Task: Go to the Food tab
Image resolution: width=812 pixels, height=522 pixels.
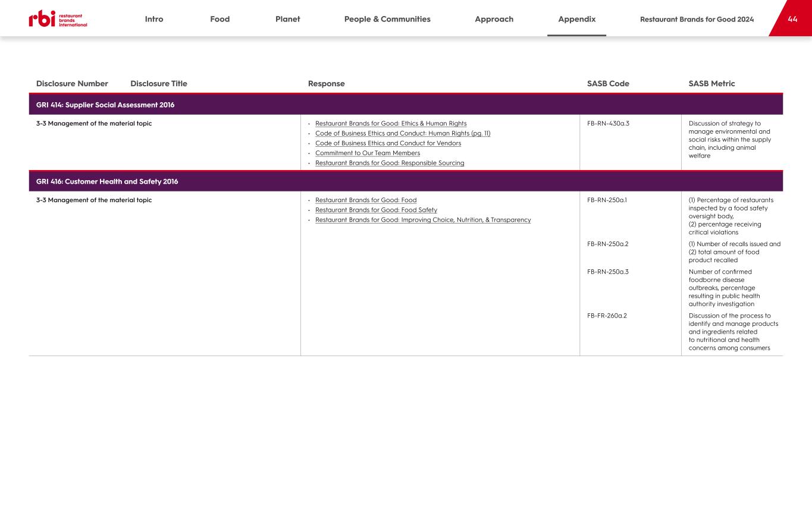Action: click(x=220, y=19)
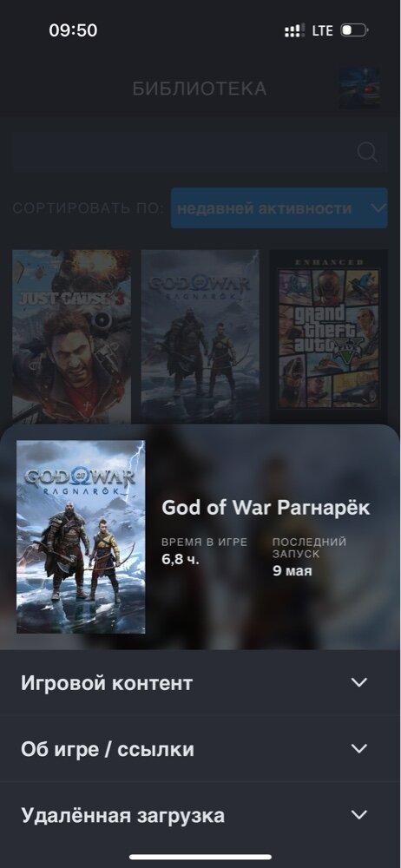
Task: Tap the library search input field
Action: click(x=200, y=152)
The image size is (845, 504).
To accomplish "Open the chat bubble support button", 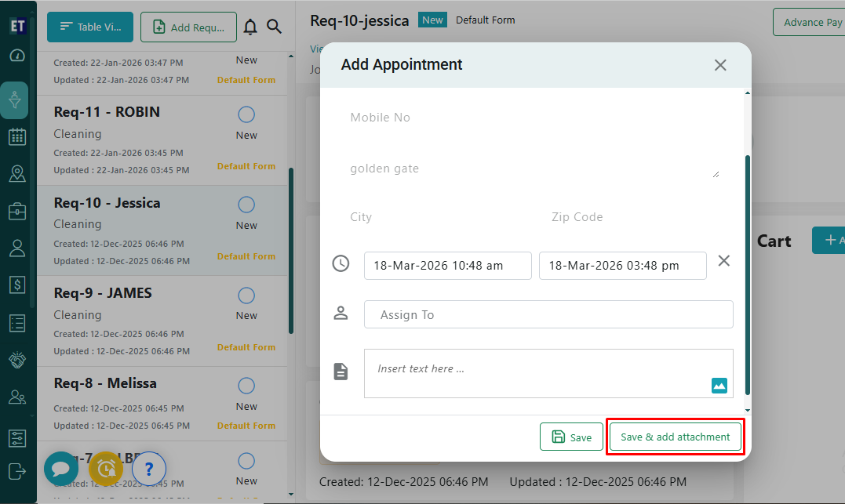I will 60,469.
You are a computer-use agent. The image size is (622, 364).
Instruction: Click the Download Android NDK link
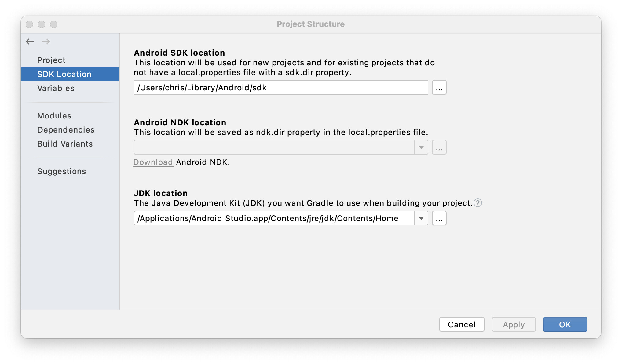(153, 162)
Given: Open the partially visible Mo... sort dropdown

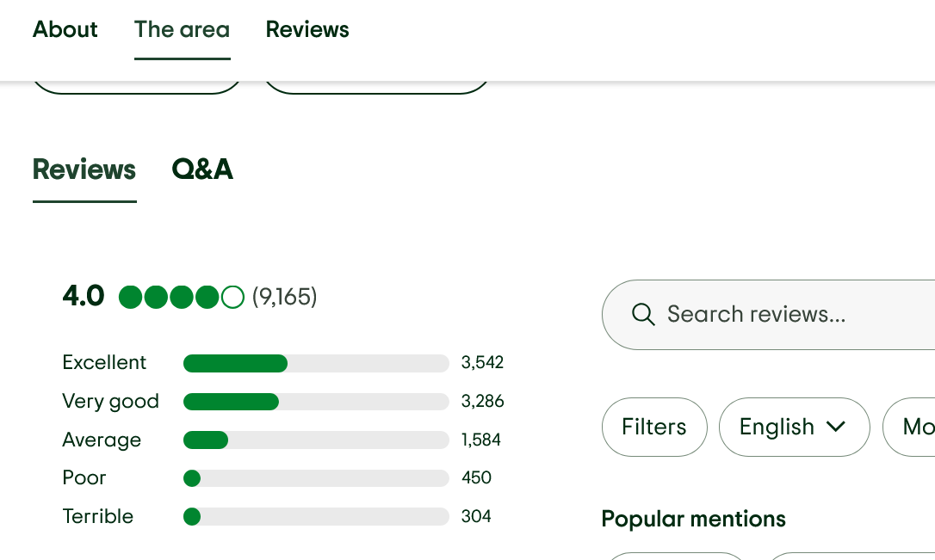Looking at the screenshot, I should pos(909,428).
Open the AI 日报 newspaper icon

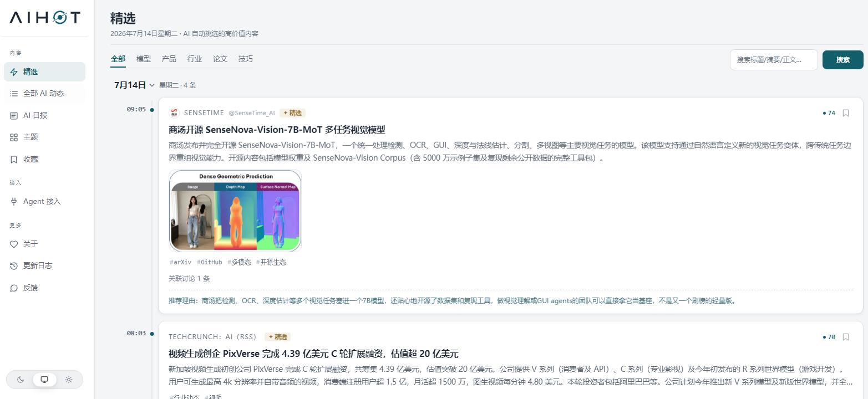pos(14,116)
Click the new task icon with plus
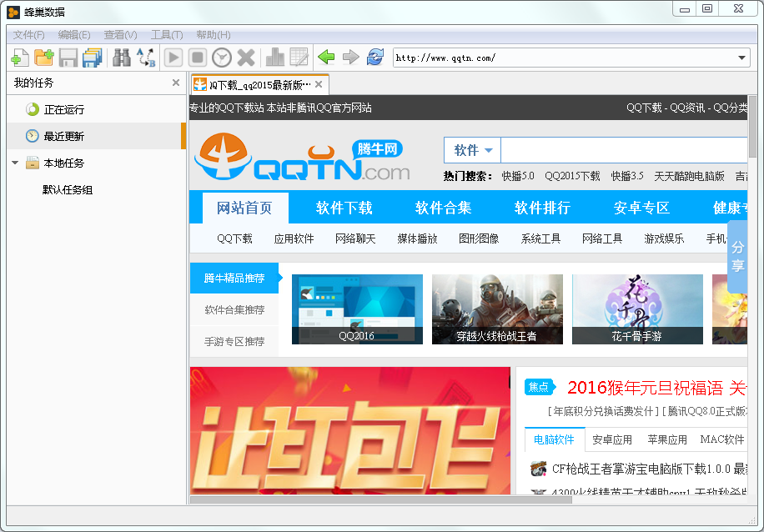 click(x=20, y=58)
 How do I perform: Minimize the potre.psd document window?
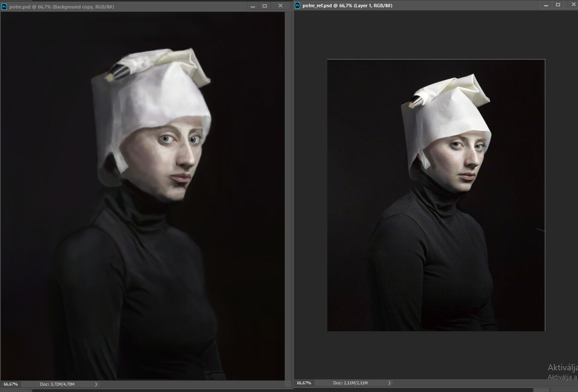coord(253,6)
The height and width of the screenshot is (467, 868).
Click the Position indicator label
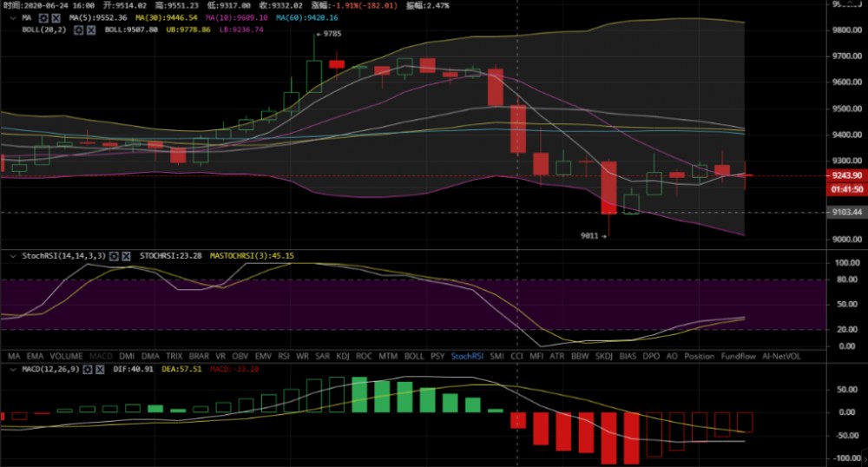[x=700, y=356]
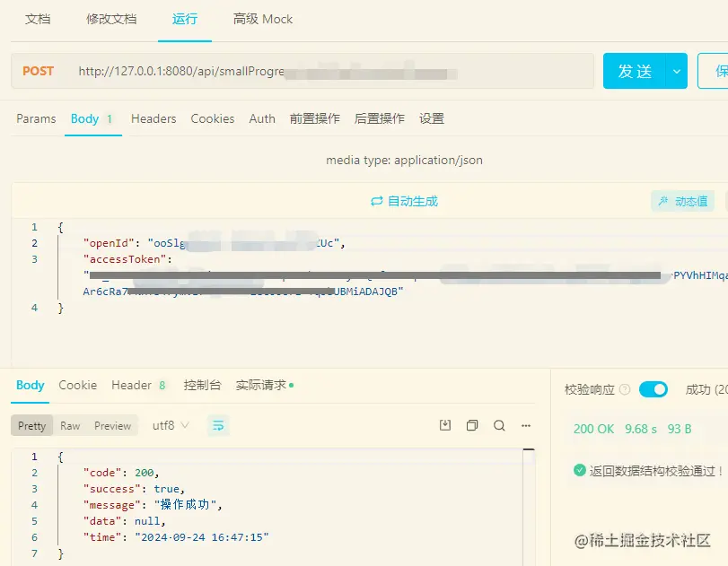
—————
- [Directions for this task]
Count, in the listing above, every line that includes "size". The number is the whole answer.

- [Completed task]
2